LIST OF TASKS →
**A.** According to the essay on why to read, on what date was the speech originally given?
**B.** Render this sentence from the essay on why to read into Spanish: "All require your undivided attention and repay it with insights that are at once new to you and also welcome to your intellect."
**C.** Carry the essay on why to read great books forward from its final sentence.

QUOTED PASSAGE →
□ □ □

Essay / Culture

Why Read? By Eva Brann

This speech was originally given on March 3, 2016, by Professor Eva Brann of St. John’s College (Annapolis), as part of the Distinguished Lecture Series at the Torrey Honors Institute. The following is an excerpt. A link to her full speech is available on Open Biola. 

© Rdsmith4 / Wikimedia Commons

There’s reading and then there’s reading. There’s the kind called texting, done on a minuscule tablet with a limit to the cyphers used, which has in effect given up the ghost of significance. Then there’s the kind of easy feed, the best-seller, which we scarf up in a state of pleasant relaxation. Then there’s the instruction booklet, infinitely annoying, because widget A never does fit into aperture B. I won’t attempt to list all the types of reading we do, but instead I’ll leap to the list of books to which your program of learning is in fact devoted. These books all share one characteristic: They are demanding. They’re not taken up lightly, nor do they go down easily, nor are they irritatingly inscrutable. They are, instead, difficult. All require your undivided attention and repay it with insights that are at once new to you and also welcome to your intellect. They deliver adventitious, that is, novel, matter which nevertheless immediately sits well in your intellect – or rouses energizing opposition. Such books have a collective name: They’re great.

So, why read books, and moreover, why read great books?

One. Great books held in common and conversation about them is the cause of the warmest, most long-lasting, least problem-fraught friendships life has. The friends you room with, work with, play with come and go as the occasion arises and falls apart; reading friendships survive the decades.

□ □ □

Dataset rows

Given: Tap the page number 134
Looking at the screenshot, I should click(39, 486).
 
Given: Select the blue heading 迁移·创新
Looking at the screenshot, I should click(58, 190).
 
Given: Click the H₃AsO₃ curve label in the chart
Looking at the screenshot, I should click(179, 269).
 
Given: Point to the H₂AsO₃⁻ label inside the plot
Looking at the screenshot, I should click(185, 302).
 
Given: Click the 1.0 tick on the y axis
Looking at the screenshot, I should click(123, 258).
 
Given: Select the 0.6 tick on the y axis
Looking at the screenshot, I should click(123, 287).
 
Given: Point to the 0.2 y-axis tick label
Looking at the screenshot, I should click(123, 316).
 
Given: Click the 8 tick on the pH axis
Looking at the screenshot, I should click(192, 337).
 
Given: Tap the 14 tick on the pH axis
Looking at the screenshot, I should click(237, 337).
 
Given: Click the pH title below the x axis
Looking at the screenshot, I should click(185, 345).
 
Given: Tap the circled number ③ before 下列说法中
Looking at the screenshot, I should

□ □ □

EXERCISE ANSWERS →
**A.** March 3, 2016.

**B.** Todos exigen tu atención indivisa y la recompensan con ideas que son a la vez nuevas para ti y bienvenidas para tu intelecto.

**C.**
Two. The purpose of reading is to appropriate life, so why not just live it, now? Why read books rather than live reality? I think that we have layered souls. If you like, our souls are stratified; so also is the world stratified. It has a surface layer: the way things in general look on their outside, their surface appearance. Both our souls and our world challenge us to dig into them, to penetrate the surface. Here is what books do: They help us penetrate into ourselves and into the world.

Three. Great books help us do what we can’t do for ourselves; they are our supporters in a life-enhancing activity. But once again: Why turn to books rather than directly to life itself? In the end we have to do it all by ourselves, for ourselves. Why not face ourselves and our world inthat direct way? Here’s the answer, straight and harsh: We’re not up to it. Most of us, you and I and your professors, faced with all that is within and without us, simply shut down or take to babbling. So we need the boot-strappers, the so-called original thinkers who, though they too have teachers, are able to go beyond them on their own.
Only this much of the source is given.